* DATASET:

━━━━━━━━

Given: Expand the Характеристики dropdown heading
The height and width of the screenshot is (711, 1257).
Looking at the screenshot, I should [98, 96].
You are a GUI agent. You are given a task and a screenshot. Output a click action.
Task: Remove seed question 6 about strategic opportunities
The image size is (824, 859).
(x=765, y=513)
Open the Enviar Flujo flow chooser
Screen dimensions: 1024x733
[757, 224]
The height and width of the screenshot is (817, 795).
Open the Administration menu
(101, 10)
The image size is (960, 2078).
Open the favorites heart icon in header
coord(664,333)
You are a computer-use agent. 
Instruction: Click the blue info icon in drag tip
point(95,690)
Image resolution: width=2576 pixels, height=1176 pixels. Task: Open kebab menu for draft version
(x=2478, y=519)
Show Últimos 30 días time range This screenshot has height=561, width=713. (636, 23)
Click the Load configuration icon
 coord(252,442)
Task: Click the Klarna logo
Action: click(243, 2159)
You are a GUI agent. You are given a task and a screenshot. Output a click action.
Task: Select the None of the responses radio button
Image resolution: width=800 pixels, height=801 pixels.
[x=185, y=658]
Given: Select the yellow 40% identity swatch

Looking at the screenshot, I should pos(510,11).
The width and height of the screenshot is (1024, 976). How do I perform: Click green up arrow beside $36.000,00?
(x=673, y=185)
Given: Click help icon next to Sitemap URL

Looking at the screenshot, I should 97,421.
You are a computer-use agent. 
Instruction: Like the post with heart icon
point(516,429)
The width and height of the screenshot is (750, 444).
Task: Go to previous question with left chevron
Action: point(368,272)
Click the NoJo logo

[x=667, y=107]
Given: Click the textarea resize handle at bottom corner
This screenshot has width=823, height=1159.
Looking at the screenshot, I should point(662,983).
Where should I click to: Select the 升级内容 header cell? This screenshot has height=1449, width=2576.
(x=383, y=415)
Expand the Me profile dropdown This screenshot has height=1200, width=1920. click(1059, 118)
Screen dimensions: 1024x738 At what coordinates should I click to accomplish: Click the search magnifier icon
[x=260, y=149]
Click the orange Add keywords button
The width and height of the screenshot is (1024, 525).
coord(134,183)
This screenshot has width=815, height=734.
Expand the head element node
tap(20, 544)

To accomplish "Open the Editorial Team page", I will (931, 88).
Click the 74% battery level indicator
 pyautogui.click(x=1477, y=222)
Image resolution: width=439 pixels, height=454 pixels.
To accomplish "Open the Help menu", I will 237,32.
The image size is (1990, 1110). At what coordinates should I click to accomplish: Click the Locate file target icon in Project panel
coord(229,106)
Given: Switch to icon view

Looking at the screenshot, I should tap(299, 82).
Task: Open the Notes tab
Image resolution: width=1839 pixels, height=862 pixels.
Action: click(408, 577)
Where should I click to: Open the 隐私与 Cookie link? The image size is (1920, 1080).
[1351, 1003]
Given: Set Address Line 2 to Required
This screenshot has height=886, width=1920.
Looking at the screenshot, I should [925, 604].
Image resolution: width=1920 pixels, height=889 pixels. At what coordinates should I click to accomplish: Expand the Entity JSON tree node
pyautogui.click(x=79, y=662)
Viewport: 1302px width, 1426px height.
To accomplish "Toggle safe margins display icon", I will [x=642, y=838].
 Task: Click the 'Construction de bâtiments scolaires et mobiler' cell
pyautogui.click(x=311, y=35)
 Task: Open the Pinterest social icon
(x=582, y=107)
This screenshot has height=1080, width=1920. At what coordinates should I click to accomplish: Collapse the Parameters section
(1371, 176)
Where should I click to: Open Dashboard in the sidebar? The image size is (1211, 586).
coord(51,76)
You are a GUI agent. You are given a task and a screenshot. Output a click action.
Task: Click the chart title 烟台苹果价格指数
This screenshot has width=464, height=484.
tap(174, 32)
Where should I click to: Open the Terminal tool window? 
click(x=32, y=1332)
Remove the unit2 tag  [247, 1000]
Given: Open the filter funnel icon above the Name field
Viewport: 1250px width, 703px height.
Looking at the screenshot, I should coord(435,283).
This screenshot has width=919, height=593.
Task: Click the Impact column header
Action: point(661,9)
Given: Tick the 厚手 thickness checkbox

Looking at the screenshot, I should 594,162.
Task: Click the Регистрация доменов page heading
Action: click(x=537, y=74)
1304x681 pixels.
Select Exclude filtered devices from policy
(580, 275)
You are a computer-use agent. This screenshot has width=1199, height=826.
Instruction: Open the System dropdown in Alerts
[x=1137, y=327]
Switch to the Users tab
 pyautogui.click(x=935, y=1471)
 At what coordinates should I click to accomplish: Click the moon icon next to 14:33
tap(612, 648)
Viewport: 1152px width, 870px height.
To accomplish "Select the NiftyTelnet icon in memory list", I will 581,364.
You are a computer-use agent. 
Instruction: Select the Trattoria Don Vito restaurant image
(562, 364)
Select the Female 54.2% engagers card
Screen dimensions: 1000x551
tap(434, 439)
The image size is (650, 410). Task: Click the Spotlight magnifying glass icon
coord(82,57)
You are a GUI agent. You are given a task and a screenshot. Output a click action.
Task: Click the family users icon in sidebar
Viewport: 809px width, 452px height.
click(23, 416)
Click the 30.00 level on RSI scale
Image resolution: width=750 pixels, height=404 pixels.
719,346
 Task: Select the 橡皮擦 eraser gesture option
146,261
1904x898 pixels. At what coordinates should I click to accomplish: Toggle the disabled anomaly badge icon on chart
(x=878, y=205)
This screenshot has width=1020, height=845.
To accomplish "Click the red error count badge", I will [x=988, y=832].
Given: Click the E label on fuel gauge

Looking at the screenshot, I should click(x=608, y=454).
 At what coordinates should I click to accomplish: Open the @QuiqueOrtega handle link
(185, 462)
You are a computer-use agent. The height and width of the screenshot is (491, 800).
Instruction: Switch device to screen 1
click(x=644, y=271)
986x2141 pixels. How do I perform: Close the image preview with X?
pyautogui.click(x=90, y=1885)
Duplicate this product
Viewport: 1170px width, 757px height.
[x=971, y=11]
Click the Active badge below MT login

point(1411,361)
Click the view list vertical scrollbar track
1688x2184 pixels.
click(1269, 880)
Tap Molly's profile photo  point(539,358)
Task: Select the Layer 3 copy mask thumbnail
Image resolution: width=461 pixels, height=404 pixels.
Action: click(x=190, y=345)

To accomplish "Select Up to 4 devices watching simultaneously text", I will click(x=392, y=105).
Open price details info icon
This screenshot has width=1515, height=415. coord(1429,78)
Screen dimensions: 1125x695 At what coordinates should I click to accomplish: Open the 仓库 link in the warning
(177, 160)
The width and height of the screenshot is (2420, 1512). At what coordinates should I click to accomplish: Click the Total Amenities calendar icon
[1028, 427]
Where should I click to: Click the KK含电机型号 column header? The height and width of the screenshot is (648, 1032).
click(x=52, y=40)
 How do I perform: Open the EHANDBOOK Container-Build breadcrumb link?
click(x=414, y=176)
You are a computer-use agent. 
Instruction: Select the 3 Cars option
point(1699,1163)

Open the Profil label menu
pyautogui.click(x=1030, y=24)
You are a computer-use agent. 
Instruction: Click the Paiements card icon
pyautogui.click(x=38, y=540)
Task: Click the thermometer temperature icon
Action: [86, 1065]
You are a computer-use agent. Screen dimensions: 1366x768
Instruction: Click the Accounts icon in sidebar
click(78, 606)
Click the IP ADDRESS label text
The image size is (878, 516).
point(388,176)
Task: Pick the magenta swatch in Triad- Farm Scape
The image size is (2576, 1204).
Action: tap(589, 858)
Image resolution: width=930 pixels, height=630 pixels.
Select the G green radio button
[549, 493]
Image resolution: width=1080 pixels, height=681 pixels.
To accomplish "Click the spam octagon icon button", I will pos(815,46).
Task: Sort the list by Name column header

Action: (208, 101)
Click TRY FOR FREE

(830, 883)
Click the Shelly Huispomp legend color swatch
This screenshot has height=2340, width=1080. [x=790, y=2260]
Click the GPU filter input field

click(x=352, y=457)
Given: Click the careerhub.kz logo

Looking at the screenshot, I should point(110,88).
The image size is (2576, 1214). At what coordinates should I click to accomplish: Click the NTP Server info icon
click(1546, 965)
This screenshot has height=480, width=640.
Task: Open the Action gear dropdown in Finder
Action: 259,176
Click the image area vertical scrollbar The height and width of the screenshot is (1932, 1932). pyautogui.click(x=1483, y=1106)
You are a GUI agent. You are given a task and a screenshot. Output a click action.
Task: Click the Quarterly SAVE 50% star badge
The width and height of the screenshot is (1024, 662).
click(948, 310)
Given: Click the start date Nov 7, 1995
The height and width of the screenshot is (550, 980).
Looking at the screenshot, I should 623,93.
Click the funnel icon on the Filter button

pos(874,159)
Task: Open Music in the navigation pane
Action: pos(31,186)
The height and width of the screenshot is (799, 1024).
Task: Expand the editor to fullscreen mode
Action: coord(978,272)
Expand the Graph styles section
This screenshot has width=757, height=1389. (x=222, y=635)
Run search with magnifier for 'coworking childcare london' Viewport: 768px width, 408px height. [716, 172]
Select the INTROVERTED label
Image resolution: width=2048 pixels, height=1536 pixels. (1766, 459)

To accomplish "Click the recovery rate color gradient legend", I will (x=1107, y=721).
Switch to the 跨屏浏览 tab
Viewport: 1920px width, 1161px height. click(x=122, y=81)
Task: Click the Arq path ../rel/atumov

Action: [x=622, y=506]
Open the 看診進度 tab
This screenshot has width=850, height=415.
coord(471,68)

━━━━━━━━

* THE PROBLEM: Duplicate the listing lines from the line with "Show Últimos 30" to the line with "Action: click(243, 2159)", including both of those lines.

* SOLVED PROBLEM:
Show Últimos 30 días time range This screenshot has height=561, width=713. (636, 23)
Click the Load configuration icon
 coord(252,442)
Task: Click the Klarna logo
Action: click(243, 2159)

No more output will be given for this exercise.